Stored data entries:
■ ■ ■ ■ ■
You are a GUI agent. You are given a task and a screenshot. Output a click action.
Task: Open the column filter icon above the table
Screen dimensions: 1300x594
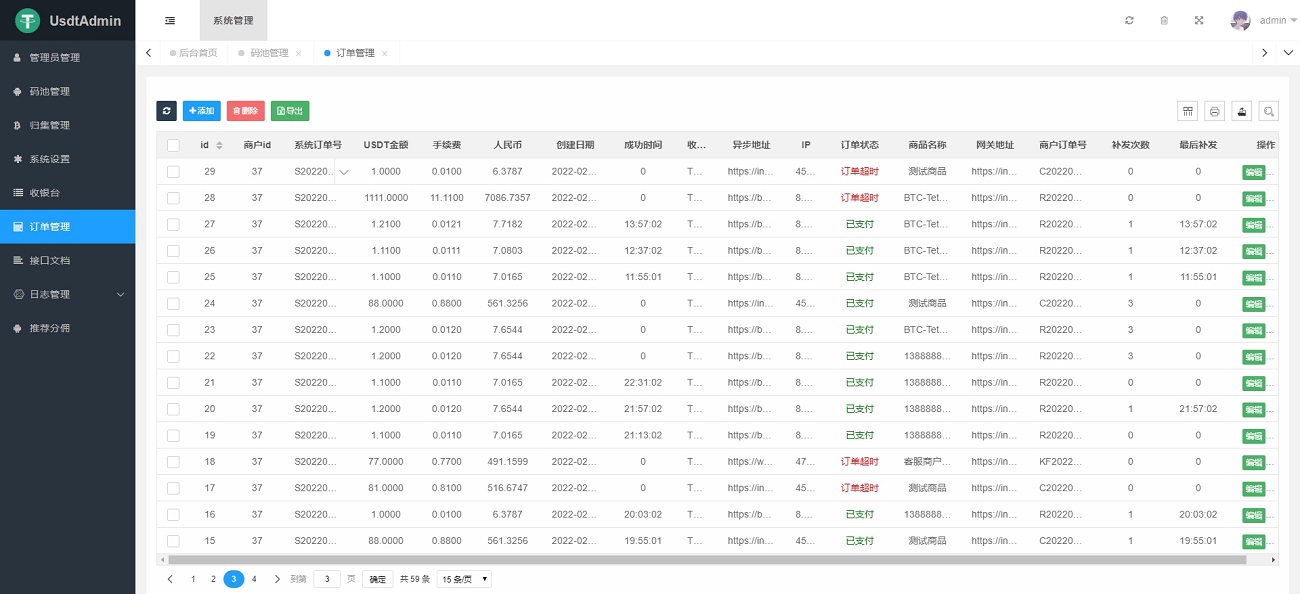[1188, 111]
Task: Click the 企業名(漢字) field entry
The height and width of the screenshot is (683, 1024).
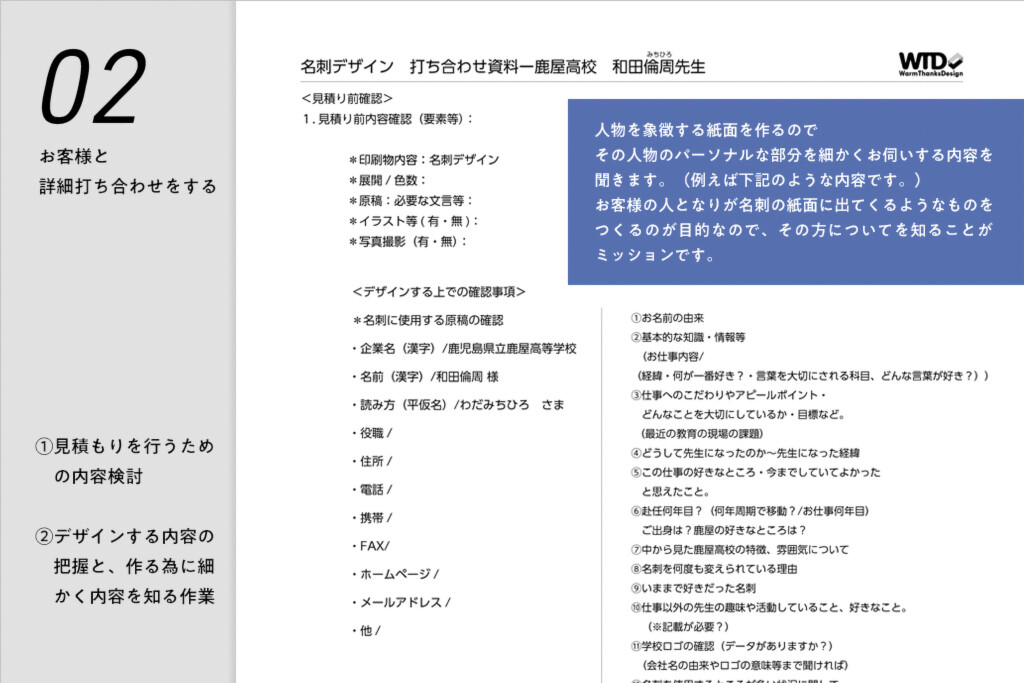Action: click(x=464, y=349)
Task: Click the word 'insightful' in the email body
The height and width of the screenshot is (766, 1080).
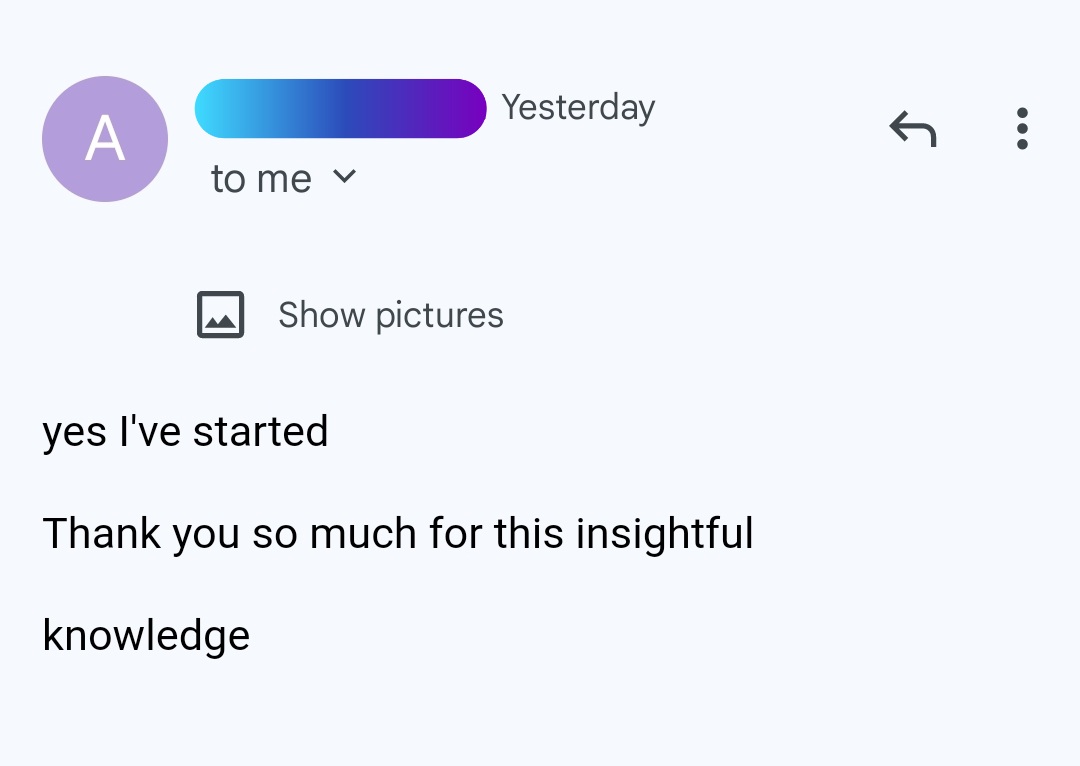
■ ■ ■ ■ ■
Starting at the line that contains "Task: Click the word", reproduce every line through the last one in the records exactly, and omit all pictures.

YOUR SOLUTION:
Task: Click the word 'insightful' in the email body
The height and width of the screenshot is (766, 1080).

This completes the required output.